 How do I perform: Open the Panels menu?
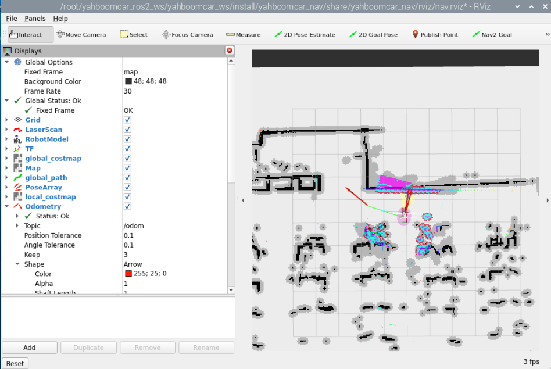pyautogui.click(x=35, y=19)
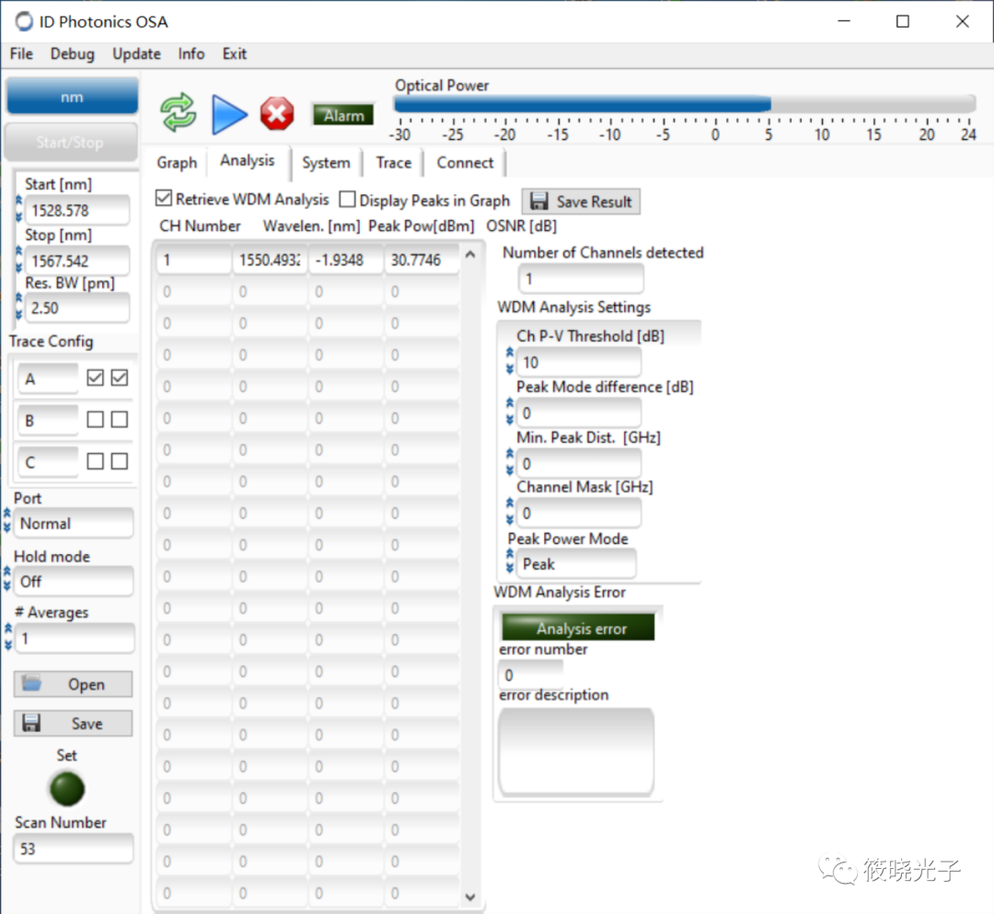Click the blue nm unit button
The image size is (994, 914).
pyautogui.click(x=72, y=97)
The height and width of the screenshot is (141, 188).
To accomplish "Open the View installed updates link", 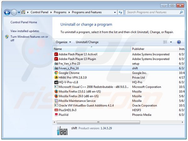I will coord(25,31).
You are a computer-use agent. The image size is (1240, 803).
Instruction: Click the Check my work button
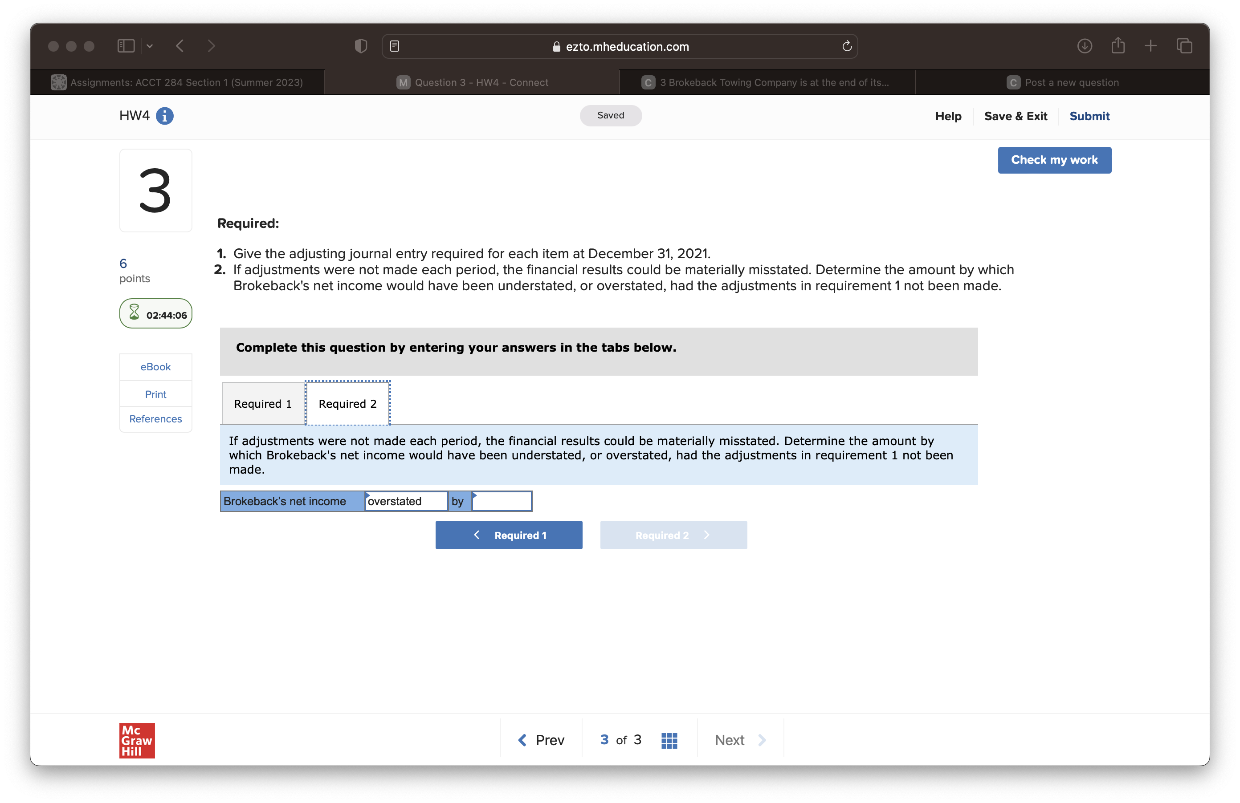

+++

*WHAT YOU HAVE TO DO*:
The lines to restate word for word run from the line that contains "You are a computer-use" through the end of the entries above, both ends included. Leave out all pictures and write nothing else.

*ANSWER BOX*:
You are a computer-use agent. The image size is (1240, 803).
Instruction: Click the Check my work button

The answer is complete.